Hester(82)



“What are you doing here?”

“It’s Tuesday.”

“Tuesday?”

“I was sick last week—”

“Sick? Sick, you say?” I have never liked the torn autumn colors of Felicity’s words. Now, streaked with brown and black, they are ugly. “I know what you’re doing with the money I gave you—”

Abigail is against the wall behind Felicity, shaking her head and waving her hands as if to shoo me away.

“Yes, sick—”

Felicity advances toward me.

“How dare you sell gloves to the captain?” She looks as if she will slap me.

“The captain came, he put them on…” I try to stammer my explanation, but the force of her anger ties my tongue.

“Four ladies came into the shop asking for your gloves yesterday,” she says. “‘Mrs. Gamble’s gloves,’ they said. I told them you’re a liar and a thief—that you stole the gloves from me and gave them to the captain—”

“The captain knows,” I say.

“Knows what?”

“He knows my work. We came from Liverpool on his ship; I knew him before I worked for you.”

“The captain has gone around Salem and paid your husband’s debts.” Felicity must see surprise on my face, for she shivers like an animal before it attacks. “Are you surprised that I know it? You have very few secrets here, Isobel.”

“My husband works for him—that’s all.”

Felicity continues on as if I have said nothing.

“Adultery is a crime here. Women who succumb to the charms of another man while their husbands are at sea are disgraced and put out.”

Put out. I have heard this expression before.

“Perhaps you didn’t know it, Isobel—a woman can be put out of Salem for adultery.”

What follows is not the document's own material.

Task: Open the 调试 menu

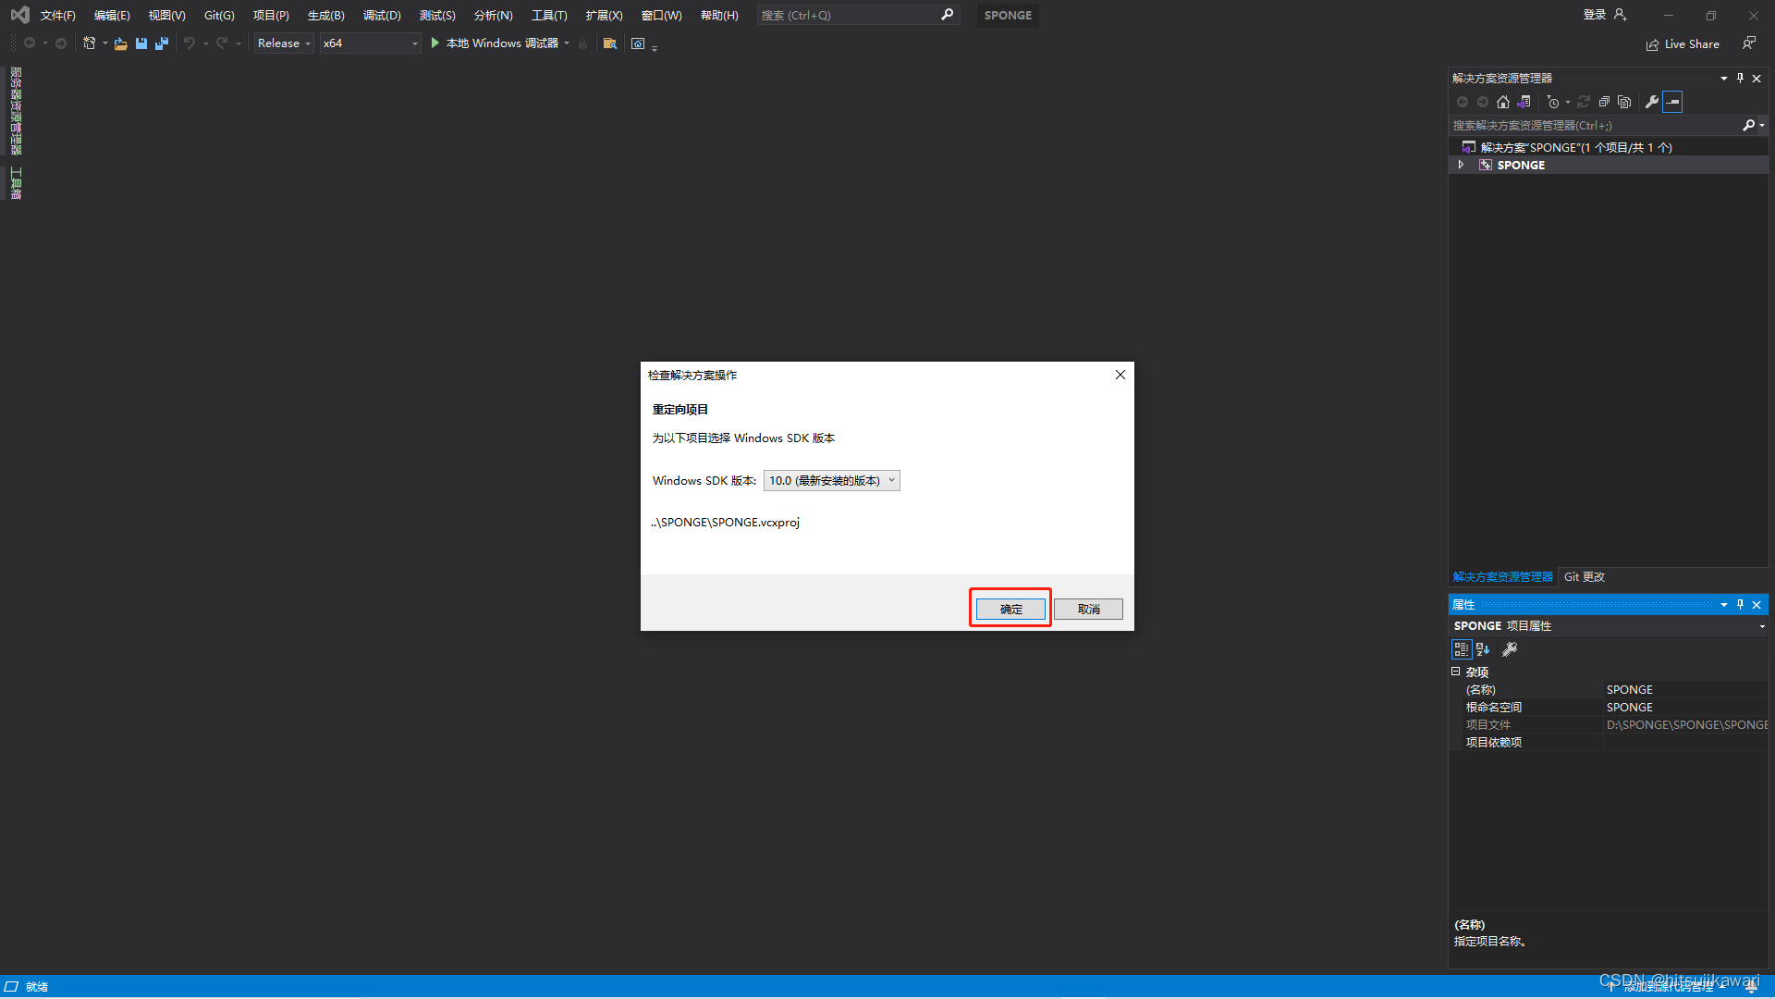Action: click(382, 15)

I feel a sense of wild fear, as if Felicity is indeed a crow and I a sparrow being pecked to death by her hard, yellow beak.

“It’s not as you say,” I chirp, but it is a mere squeak.

“What do you think the town will say when they know your husband isn’t here and the captain has staked his word and reputation for you? When they know you’re a liar, a thief, and maybe an adulteress—do you think they’ll look kindly on you?”

“I’m sure we can make an agreement,” I manage to sputter. “I won’t mind if you pay me a fair price.”

“Pay you? A fair price?” Her voices rises to a shriek. My work has summoned evil, just as my mother warned. “Are you mad? You came in here like a beggar girl with that filthy brogue of yours and I took you on and trusted you and you betrayed me. Now get out.” She raises her hand. “Get out, you dirty little liar—and don’t you dare go near my Philadelphia ladies!”

Her words burn in my ears—dirty little liar … filthy brogue of yours—as I back out of the shop and turn into the alley, where I nearly trip over a washerwoman crouched beside a wheeled basket.

“Get on with you,” the woman says, and I spin down the street, barely able to see where I am going.





TWENTY-SEVEN





All my life I’ve feared accusations of witchcraft. Now I see my mother was right about hiding my colors and I was foolish not to heed her. Echoes of the loud mills in Glasgow, the faces of pale children near the almshouse, even the cold-cellar memory of Master Dwyer’s Tambour Shop fill me with dread. The washerwoman is singing her song and waiting for me. Felicity is eager to call me an adulteress. The May trees along the Witch Path have spent their flowers and the long-gone shadows of the women hanged here on Gallows Hill seem to mock me.

Ruin, hunger, heartbreak, death, and disgrace—I feel them coming. Before this week I thought my course was clear: I would go to the banquet, show off my dress and shawl, and find customers of my own. I would wait until the time was right and then speak to the Philadelphia ladies when they were next in Salem.

But everything has unraveled, and all that is left is a pile of silks and a shawl with Adam and Eve and a red apple in the middle—the temptation of a woman bedeviled, sewn with my own hands.

I lay the shawl across my bed and know that even with the beaded blue sea, shimmering red crystals, and flower petals covering Eve’s naked bosom, I cannot wear it to the ball when accusations of adulteress and temptress are so close upon my heels. In fact, I don’t know if I dare go to the ball at all.



* * *



IN GLASGOW I worked beside girls who were thin, pale, and quick with their needles. They chattered some days but on most they were silent, each in her own silo of hurt. For Anne it was the red-splattered cough. For others it was a ring of bruises on a wrist, sunken eyes, or an empty lunch sack.

I envied their whispered camaraderie; I was too young to know that each girl held her own sadness—her own auntie, stepfather, or brother who had walked her into the tambour shop as Pap had led me. Or that surely each girl folded into her bed on some nights and wept, quietly and alone.

But I understand now that there is want everywhere.

I’ve met ladies beloved and ladies bereft; ladies who are afraid to walk in the streets for fear that someone will mock their dress or twisted arm, purple scar or red birthmark. Watching them, I have begun to learn how a woman apportions and gathers what she needs to survive; what she sacrifices for beauty, sustenance, health, or children.